Practical position sizing guidance:
2–8% of portfolio equity per trade
~4% default sizing
The theory is straightforward:
Most options flow is concentrated in short-dated expirations.
Retail traders and hedgers crowd into:
weekly options
event trades
short-term protection
This pushes front-month implied volatility too high relative to later expirations.
Meanwhile, few participants explicitly trade forward volatility itself.
That leaves persistent mispricings in the volatility curve — especially in mid-liquidity single-name stocks that large institutions often ignore.
Calendar spreads naturally act as “curve balancers.”
Look for stocks where:
near-term IV is very high
back-month IV is significantly lower
Use two expirations and calculate:
forward volatility
Forward Factor
Only take setups where:
FF ≥ 0.20
Higher values are preferred.
Typically:
sell front expiration
buy back expiration
same strike
Use:
quarter Kelly or less
~4% portfolio allocation per trade
Close the entire spread just before the short option expires.
Avoid pin risk and expiration complications.

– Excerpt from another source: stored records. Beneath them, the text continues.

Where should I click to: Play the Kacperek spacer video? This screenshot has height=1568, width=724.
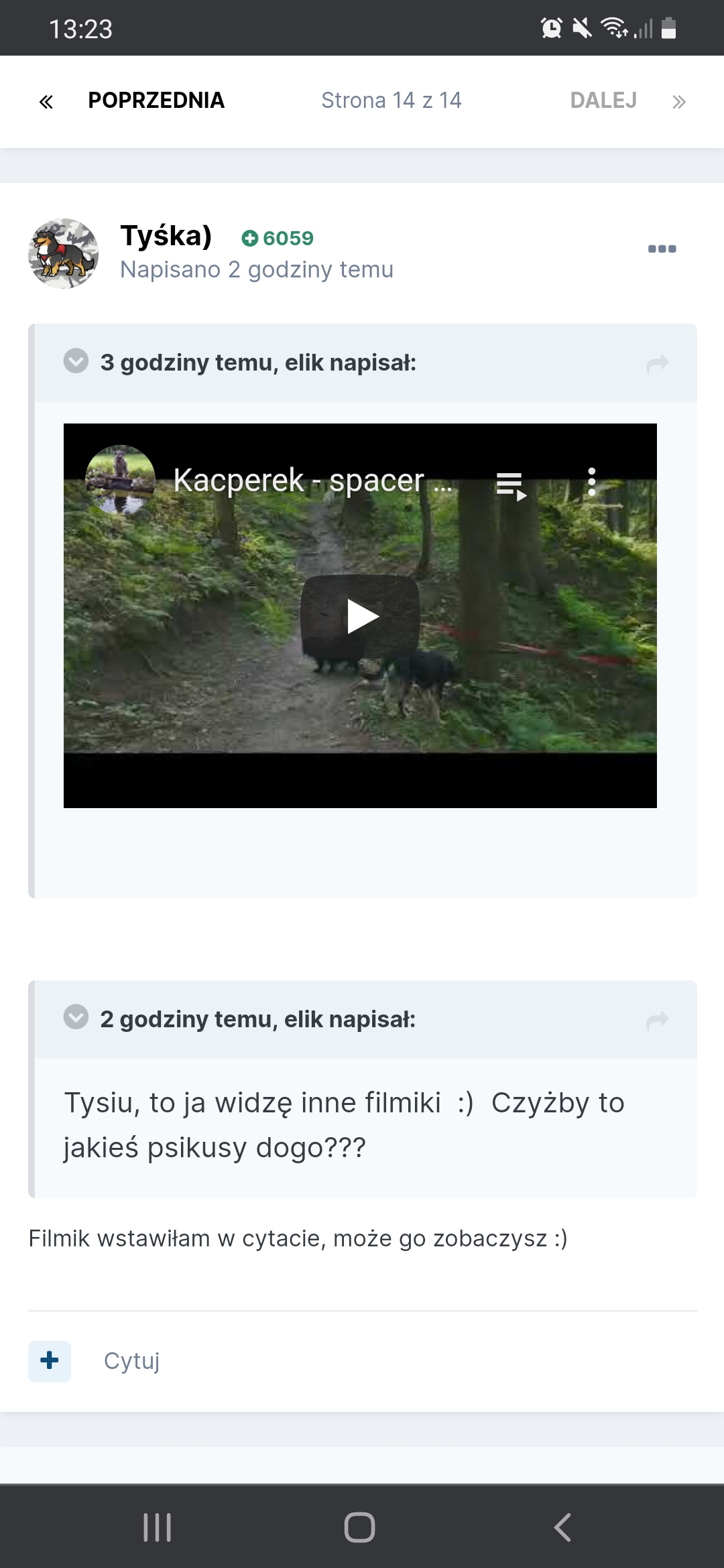coord(360,616)
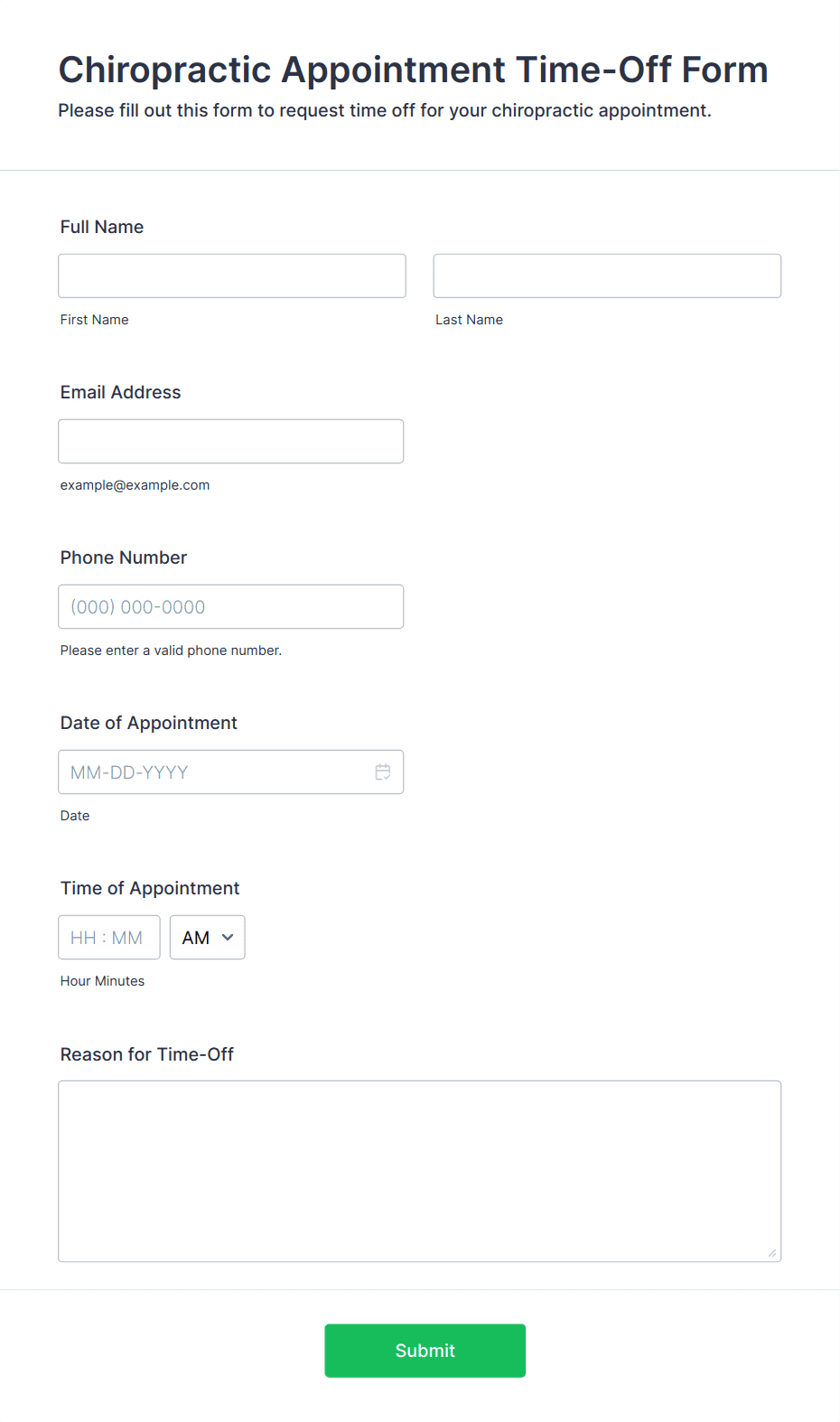Image resolution: width=840 pixels, height=1422 pixels.
Task: Click the HH : MM time field
Action: click(109, 938)
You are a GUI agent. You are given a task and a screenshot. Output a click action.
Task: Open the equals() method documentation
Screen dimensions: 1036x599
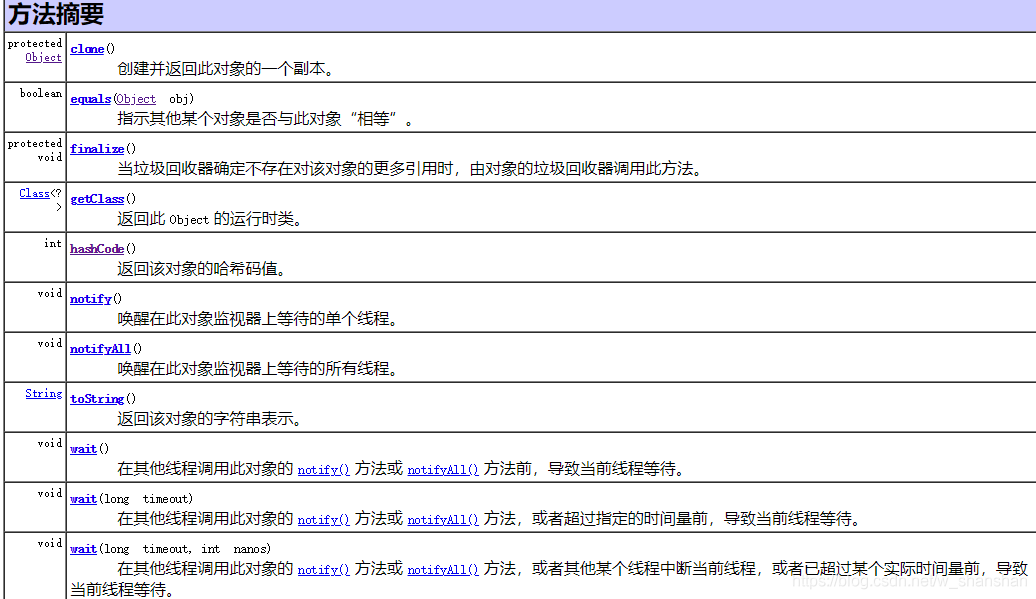tap(90, 98)
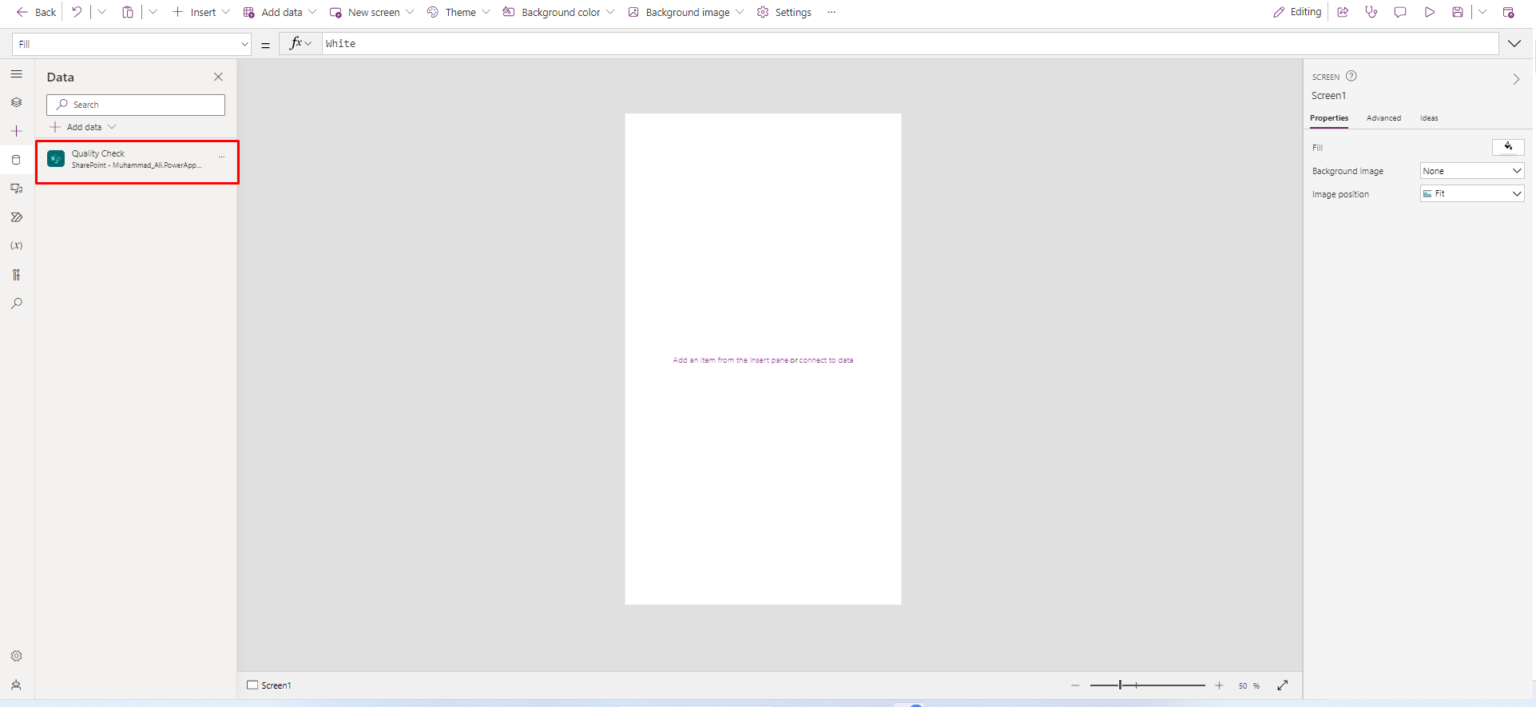
Task: Open the Theme menu
Action: click(458, 12)
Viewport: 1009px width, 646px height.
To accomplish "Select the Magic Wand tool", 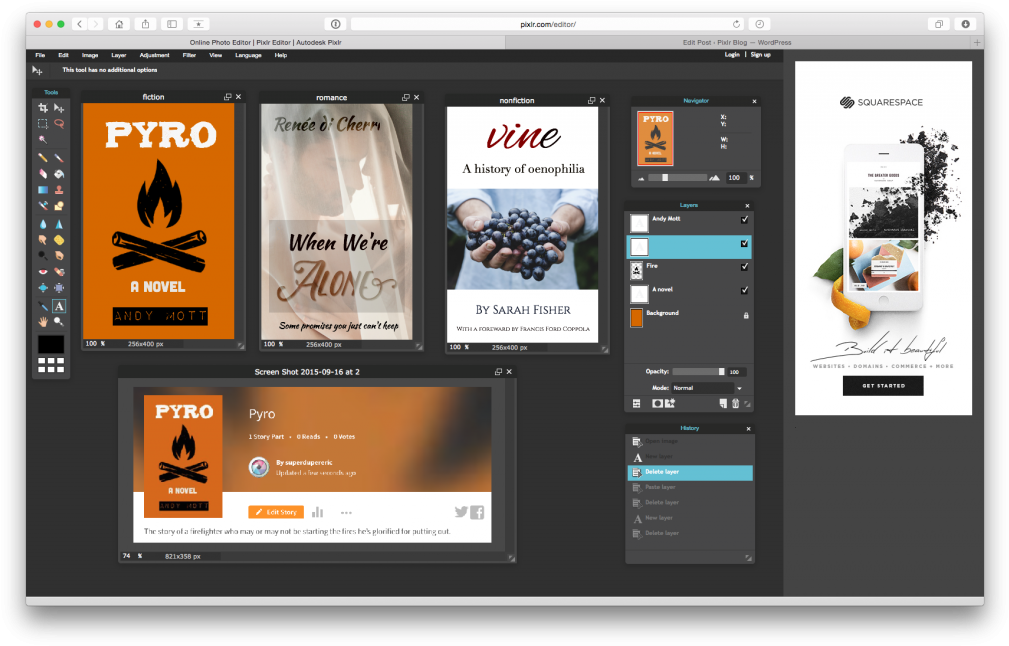I will coord(44,140).
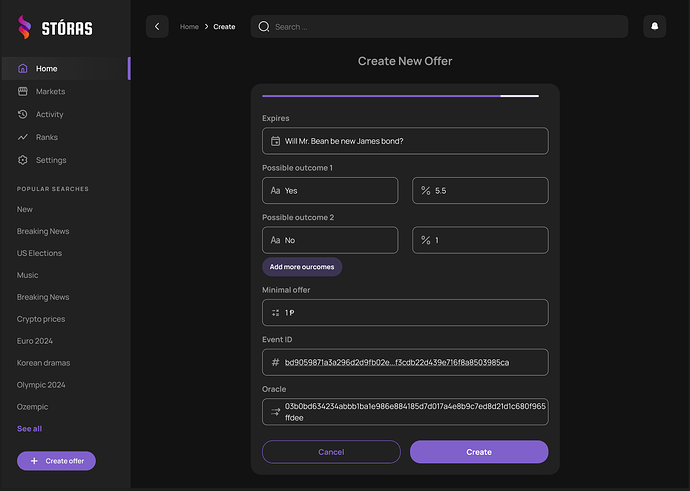Open Markets from the sidebar
The width and height of the screenshot is (690, 491).
[x=50, y=92]
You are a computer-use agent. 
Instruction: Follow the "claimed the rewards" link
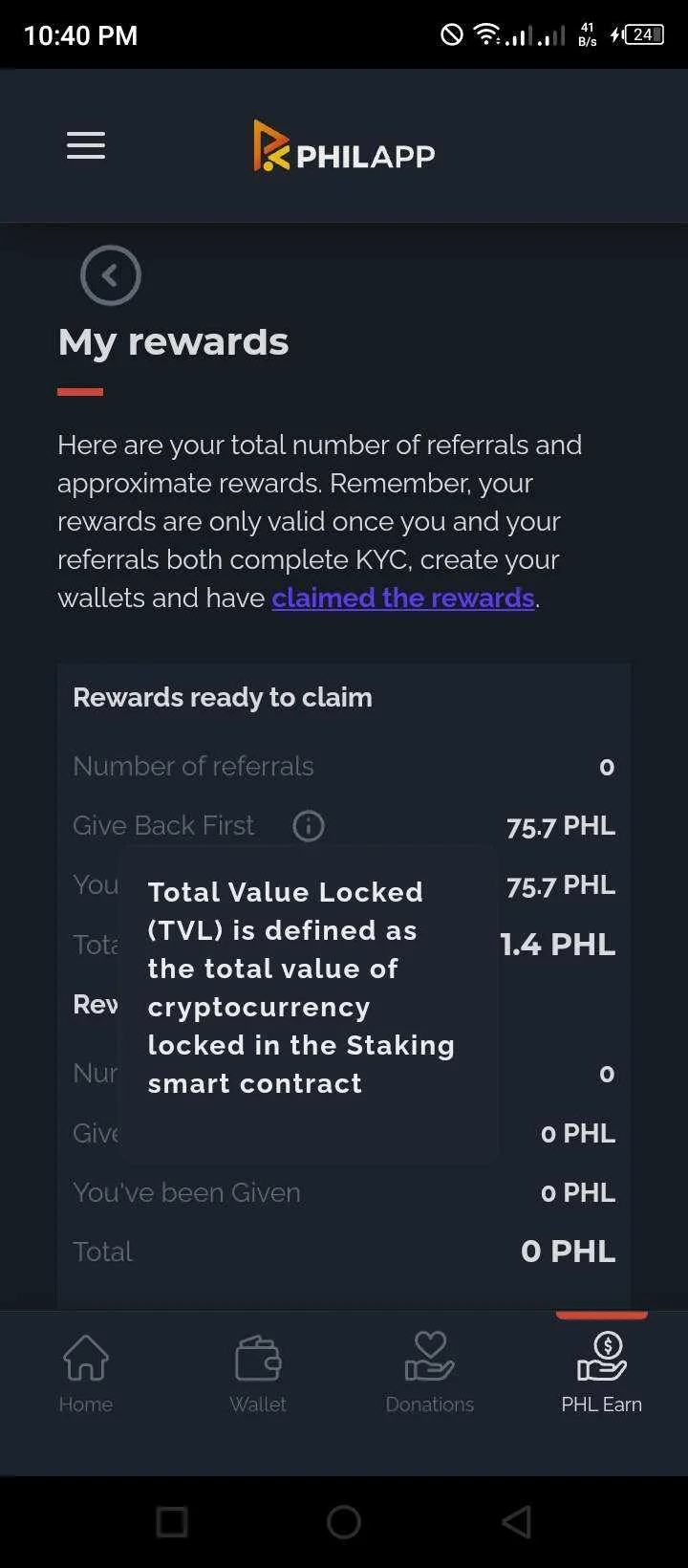coord(403,598)
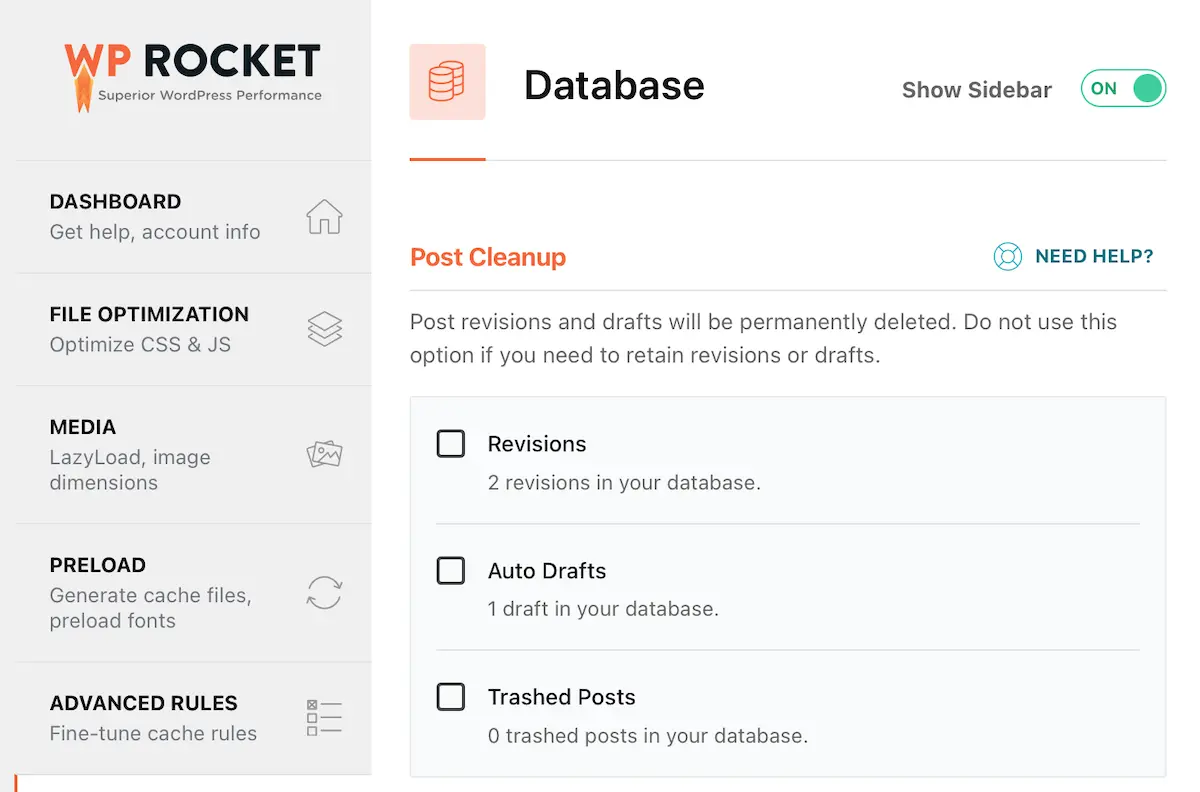Turn off the Show Sidebar switch
The width and height of the screenshot is (1200, 792).
coord(1123,88)

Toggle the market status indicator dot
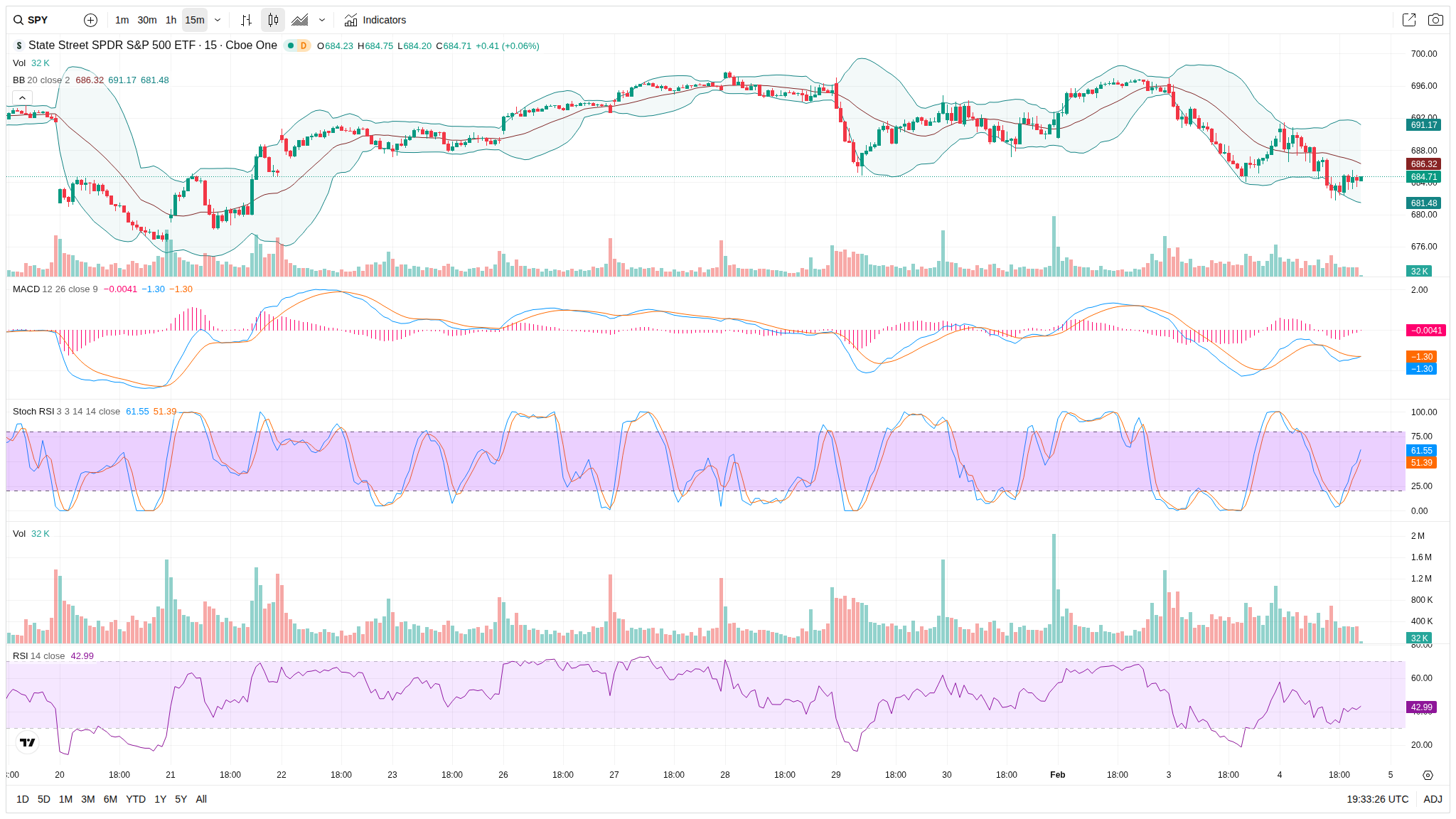coord(291,46)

The presenter walked through a live example using AES stock.
Setup:
Sell Oct 17 ATM call
Buy Oct 24 ATM call
Implied volatilities:
Front IV: 61.97%
Back IV: 52.11%
Calculated results:
Forward Volatility: 33.37%
Forward Factor: ~86%
That was well above the recommended threshold.
The spread cost only:
$0.10 debit
The idea was simple:
Buy extremely cheap forward volatility created by a distorted term structure.
The key takeaway from the entire framework is this:
The edge is not the calendar spread itself.
Blind calendar spreads lose money.
The edge comes from selectively trading volatility term-structure dislocations identified through Forward Factor.
The strategy appears robust across:
multiple DTE combinations
different structures
varying market regimes
And the simplicity is what makes it compelling:
One indicator
Mechanical rules
Simple options structures
Repeatable framework
At its core, the strategy is simply a systematic way of acting as a “volatility curve arbitrageur” whenever the market overprices near-term fear relative to future implied risk.